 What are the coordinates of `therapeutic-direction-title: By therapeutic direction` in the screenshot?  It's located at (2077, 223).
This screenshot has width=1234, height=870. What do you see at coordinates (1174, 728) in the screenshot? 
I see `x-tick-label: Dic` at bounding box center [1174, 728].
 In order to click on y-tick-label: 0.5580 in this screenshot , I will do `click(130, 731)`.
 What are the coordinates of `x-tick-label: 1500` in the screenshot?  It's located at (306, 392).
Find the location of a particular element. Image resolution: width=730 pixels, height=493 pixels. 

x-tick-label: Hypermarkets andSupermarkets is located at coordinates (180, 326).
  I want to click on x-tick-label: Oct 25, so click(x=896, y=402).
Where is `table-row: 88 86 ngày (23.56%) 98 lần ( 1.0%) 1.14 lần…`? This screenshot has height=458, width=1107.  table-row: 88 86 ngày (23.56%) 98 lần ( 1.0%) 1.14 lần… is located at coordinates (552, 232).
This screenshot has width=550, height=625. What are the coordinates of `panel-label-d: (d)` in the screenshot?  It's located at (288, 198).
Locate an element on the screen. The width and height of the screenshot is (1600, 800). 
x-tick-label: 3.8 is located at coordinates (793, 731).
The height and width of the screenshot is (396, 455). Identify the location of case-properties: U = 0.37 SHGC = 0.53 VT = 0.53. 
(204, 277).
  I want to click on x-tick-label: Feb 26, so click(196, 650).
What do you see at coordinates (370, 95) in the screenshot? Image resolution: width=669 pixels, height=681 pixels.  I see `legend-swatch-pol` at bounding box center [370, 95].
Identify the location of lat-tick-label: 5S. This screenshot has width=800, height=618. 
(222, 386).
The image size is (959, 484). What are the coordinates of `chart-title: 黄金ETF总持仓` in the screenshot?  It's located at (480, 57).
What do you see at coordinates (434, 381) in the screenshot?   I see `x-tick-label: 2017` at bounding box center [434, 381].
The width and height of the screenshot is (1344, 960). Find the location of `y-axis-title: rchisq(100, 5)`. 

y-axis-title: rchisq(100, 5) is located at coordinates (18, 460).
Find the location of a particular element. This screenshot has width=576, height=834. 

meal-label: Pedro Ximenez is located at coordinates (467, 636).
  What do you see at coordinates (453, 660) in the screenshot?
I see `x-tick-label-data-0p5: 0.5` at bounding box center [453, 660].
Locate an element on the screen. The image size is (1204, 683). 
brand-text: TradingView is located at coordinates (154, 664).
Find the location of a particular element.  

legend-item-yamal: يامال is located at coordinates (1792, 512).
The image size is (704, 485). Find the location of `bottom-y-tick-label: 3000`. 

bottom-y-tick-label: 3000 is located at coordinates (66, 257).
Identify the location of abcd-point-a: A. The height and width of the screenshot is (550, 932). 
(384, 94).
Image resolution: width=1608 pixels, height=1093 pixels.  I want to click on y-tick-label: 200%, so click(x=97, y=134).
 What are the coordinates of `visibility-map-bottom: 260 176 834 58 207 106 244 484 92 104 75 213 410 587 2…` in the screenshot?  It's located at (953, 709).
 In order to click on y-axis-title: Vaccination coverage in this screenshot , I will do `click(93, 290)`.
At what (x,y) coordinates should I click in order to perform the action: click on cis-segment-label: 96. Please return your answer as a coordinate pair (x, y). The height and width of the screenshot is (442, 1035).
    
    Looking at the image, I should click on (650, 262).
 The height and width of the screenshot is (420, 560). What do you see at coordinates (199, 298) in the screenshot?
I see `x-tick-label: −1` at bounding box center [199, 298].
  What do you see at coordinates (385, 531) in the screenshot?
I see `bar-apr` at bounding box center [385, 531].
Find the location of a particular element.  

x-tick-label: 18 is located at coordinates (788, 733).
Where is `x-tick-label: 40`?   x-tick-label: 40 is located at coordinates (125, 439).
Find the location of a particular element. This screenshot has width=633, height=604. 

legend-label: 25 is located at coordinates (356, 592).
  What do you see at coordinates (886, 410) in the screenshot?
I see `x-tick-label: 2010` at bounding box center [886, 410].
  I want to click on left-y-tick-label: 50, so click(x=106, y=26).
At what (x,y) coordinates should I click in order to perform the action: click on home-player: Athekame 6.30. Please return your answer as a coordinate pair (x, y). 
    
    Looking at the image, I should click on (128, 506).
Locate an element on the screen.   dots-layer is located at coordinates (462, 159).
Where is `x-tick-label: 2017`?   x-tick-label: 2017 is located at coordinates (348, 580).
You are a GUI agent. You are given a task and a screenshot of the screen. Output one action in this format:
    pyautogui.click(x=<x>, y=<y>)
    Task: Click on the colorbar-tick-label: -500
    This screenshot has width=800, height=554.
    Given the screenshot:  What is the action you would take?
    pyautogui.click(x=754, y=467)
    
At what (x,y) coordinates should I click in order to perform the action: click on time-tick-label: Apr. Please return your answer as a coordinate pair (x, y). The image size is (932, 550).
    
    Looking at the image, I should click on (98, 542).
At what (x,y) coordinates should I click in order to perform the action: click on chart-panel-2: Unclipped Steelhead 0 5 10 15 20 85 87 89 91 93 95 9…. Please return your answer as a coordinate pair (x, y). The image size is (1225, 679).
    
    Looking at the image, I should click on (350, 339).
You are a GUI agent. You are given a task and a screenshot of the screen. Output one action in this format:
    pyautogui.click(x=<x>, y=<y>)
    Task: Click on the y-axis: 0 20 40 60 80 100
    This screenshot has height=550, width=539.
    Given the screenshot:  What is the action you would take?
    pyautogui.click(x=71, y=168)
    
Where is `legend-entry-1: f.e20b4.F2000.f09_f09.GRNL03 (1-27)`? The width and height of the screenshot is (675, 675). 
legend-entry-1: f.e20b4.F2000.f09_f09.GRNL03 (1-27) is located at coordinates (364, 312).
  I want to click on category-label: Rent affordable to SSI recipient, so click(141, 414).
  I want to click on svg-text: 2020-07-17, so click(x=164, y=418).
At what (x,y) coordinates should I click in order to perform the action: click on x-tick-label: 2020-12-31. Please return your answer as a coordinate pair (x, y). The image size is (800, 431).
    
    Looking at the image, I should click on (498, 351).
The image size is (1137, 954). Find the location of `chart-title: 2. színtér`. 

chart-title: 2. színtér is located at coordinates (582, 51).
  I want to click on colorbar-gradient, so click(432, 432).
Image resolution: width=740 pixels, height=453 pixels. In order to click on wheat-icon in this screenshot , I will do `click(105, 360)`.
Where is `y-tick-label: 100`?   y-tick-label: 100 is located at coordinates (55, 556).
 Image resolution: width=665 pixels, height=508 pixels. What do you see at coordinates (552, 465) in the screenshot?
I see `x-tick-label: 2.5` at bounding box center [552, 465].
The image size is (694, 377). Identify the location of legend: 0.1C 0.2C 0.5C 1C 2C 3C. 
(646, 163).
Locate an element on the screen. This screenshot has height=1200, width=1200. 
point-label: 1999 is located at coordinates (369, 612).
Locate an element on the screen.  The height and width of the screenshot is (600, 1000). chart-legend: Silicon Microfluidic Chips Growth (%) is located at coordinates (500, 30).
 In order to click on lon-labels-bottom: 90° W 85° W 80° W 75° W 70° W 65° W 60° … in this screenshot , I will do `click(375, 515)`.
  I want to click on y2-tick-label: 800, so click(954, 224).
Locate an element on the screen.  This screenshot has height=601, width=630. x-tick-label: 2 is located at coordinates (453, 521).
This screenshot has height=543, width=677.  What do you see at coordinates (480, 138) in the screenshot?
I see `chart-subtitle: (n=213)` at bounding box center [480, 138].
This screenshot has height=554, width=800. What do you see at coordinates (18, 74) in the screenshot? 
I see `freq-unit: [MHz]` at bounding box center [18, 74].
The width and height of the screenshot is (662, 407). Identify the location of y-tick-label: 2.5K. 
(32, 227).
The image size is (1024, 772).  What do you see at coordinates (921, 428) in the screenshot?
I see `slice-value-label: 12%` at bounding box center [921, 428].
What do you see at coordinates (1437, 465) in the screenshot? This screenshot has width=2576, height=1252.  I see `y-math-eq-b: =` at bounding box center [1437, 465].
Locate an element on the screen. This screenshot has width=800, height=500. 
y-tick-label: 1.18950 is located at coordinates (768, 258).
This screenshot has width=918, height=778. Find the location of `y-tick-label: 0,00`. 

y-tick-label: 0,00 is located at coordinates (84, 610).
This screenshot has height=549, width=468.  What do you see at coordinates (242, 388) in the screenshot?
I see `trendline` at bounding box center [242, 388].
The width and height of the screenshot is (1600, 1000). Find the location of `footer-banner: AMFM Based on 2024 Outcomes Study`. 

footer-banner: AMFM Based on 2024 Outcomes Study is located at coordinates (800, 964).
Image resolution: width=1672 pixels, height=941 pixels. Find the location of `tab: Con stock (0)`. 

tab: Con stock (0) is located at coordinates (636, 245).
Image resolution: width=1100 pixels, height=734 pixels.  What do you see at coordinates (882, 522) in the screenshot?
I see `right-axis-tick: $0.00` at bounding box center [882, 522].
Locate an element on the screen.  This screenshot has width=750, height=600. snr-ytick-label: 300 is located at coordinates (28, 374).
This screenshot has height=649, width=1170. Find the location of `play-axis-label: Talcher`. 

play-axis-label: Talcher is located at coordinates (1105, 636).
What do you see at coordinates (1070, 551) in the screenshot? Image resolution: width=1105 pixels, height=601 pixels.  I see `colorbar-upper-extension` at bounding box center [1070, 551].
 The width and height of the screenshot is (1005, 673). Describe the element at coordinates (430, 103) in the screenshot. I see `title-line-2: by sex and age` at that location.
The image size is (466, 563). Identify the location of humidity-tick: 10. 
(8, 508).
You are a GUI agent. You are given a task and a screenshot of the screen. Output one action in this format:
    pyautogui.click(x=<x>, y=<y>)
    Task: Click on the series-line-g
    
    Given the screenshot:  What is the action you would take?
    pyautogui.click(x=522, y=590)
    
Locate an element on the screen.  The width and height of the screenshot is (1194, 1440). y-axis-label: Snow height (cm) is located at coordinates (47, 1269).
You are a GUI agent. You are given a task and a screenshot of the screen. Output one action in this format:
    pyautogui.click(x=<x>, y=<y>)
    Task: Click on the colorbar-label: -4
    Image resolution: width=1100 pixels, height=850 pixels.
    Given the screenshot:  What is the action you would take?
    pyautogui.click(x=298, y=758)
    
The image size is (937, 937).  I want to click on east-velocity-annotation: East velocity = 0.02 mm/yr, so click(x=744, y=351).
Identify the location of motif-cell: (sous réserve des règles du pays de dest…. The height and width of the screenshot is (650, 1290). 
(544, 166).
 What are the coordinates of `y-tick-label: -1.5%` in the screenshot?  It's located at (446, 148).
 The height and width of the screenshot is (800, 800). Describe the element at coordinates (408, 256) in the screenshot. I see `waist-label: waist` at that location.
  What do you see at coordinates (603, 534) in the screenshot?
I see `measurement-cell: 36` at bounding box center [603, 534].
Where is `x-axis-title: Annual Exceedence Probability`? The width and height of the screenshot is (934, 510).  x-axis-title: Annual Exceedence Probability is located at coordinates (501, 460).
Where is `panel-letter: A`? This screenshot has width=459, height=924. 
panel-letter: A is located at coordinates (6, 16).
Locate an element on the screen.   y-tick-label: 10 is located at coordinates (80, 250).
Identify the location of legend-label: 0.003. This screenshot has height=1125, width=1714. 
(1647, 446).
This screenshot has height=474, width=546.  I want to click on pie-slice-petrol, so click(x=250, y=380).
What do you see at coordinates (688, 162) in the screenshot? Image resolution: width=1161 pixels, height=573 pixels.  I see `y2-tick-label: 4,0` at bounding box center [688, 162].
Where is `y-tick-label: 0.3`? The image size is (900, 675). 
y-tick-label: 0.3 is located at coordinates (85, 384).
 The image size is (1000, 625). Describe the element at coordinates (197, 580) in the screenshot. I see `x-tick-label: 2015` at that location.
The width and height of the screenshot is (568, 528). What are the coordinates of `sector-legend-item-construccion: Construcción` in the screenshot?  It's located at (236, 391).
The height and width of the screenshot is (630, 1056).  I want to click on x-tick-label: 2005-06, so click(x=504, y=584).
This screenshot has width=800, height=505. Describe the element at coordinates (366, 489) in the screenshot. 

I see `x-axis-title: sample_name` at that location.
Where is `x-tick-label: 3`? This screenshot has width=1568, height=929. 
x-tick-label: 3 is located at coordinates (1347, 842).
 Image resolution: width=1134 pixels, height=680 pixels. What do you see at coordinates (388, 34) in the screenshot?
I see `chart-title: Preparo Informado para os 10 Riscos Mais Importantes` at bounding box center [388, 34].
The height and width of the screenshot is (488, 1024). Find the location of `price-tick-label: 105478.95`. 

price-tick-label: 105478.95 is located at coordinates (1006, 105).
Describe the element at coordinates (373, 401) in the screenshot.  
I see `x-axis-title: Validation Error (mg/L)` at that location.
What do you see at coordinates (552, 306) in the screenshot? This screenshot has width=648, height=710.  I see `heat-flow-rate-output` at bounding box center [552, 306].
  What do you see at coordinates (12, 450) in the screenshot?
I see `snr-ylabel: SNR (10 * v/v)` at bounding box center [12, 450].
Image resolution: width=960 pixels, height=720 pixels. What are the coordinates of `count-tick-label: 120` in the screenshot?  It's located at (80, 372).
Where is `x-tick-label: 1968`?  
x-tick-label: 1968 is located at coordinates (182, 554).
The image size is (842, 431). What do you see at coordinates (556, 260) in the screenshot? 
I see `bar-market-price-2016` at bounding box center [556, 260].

**What the task requires:**
Update the lines from the line with "I want to click on left-y-tick-label: 50, so" up to and including the line with "Looking at the image, I should click on (98, 542)." by replacing "screenshot" with "screen capture" and leaving everything else unchanged.

**Response area:**
  I want to click on left-y-tick-label: 50, so click(x=106, y=26).
At what (x,y) coordinates should I click in order to perform the action: click on home-player: Athekame 6.30. Please return your answer as a coordinate pair (x, y). 
    
    Looking at the image, I should click on (128, 506).
Locate an element on the screen.   dots-layer is located at coordinates (462, 159).
Where is `x-tick-label: 2017`?   x-tick-label: 2017 is located at coordinates (348, 580).
You are a GUI agent. You are given a task and a screen capture of the screen. Output one action in this format:
    pyautogui.click(x=<x>, y=<y>)
    Task: Click on the colorbar-tick-label: -500
    This screen capture has width=800, height=554.
    Given the screen capture:  What is the action you would take?
    pyautogui.click(x=754, y=467)
    
At what (x,y) coordinates should I click in order to perform the action: click on time-tick-label: Apr. Please return your answer as a coordinate pair (x, y). The image size is (932, 550).
    
    Looking at the image, I should click on (98, 542).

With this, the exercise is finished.